Ce que nous venons de dire du film visuel s'applique aussi au film sonore, qui n'est pas une somme de mots ou de bruits, mais lui aussi une forme. Il y a un rythme du son comme de l'image. Il y a un montage des bruits et des sons, dont Leenhardt trouvait un exemple dans un vieux film sonore Broadway Melody. «Deux acteurs sont en scène. Du haut des galeries on les entend déclamer. Puis immédiatement, gros plan, timbre de chuchotement, on perçoit un mot qu'ils échangent à voix basse... » La force expressive de ce montage consiste en ce qu'il nous fait sentir la coexistence, la simultanéité des vies dans le même monde, les acteurs pour nous et pour eux-mêmes - comme tout à l'heure le montage visuel de Poudovkine liait l'homme et son regard aux spectacles qui l'entourent. Comme le film visuel n'est pas la simple photographie en mouvement d'un drame, et comme le choix et l'assemblage des images constituent pour le cinéma un moyen d'expression original, de même le son au cinéma n'est pas la simple reproduction phonographique des bruits et des paroles, mais comporte une certaine organisation interne que le créateur du film doit inventer. Le véritable ancêtre du son cinématographique n'est pas le phonographe, mais le montage radiophonique.
 

Ce n'est pas tout. Nous venons de considérer l'image et le son tour à tour. Mais en réalité leur assemblage fait encore une fois un tout nouveau et irréductible aux éléments qui entrent dans sa composition. Un film sonore n'est pas un film muet agrémenté de sons et de paroles qui ne seraient destinés qu'à compléter l'illusion cinématographique. Le lien du son et de l'image est beaucoup plus étroit et l'image est transformée par le voisinage du son. Nous nous en apercevons bien à la projection d'un film doublé où l'on fait parler des maigres avec des voix de gras, des jeunes avec des voix de vieux, des grands avec des voix de minuscules, ce qui est absurde, si, comme nous l'avons dit, la voix. la silhouette et le caractère forment un tout . . indécomposable. Mais l'union du son et de l'image ne se fait pas seulement dans chaque personnage, elle se fait dans le film entier. Ce n'est pas par hasard qu'à tel moment les personnages se taisent et qu'à tel autre moment ils parlent. L'alternance des paroles et du silence est ménagée pour le plus grand effet de l'image. Comme le disait Malraux (Verve, 1940), il y a trois sortes de dialogues. D'abord le dialogue d'exposition, destiné à faire connaître les circonstances de l'action dramatique. Le roman et le cinéma l'évitent d'un commun accord. Ensuite le dialogue de ton qui nous donne l'accent de chaque personnage, et qui domine, par exemple, chez Proust, dont les personnages se voient très mal et par contre se reconnaissent admirablement dès qu’ils commencent à parler. La prodigalité ou l'avarice des mots, la plénitude ou le creux des paroles, leur exactitude ou leur affectation font sentir l'essence d'un personnage plus sûrement que beaucoup de descriptions. Il n'y a guère de dialogue de ton au cinéma, la présence visible de l'acteur avec son comportement propre ne s'y prête qu'exceptionnellement. Enfin il y a un dialogue de scène, qui nous présente le débat et la confrontation des personnages, c'est le principal du dialogue au cinéma. Or, il est loin d'être constant. Au théâtre on parle sans cesse, mais non au cinéma. «Dans les derniers films, disait Malraux, le metteur en scène passe au dialogue après de grandes parties de muet exactement comme un romancier passe au dialogue après de grandes parties de récit. » La répartition des silences et du dialogue constitue donc, par~delà la métrique visuelle et la métrique sonore, une métrique plus complexe qui superpose ses exigences à celles des deux premières.

# # # # # # #

D'après l'extrait sur le son au cinéma, quel est le véritable ancêtre du son cinématographique ? Les données n'interviennent en rien ici.

## CONTENU DES DONNÉES

# # # # # # #

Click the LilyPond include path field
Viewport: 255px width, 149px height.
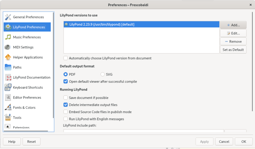(x=143, y=131)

# # # # # # #

## RÉPONSE ATTENDUE
Le montage radiophonique.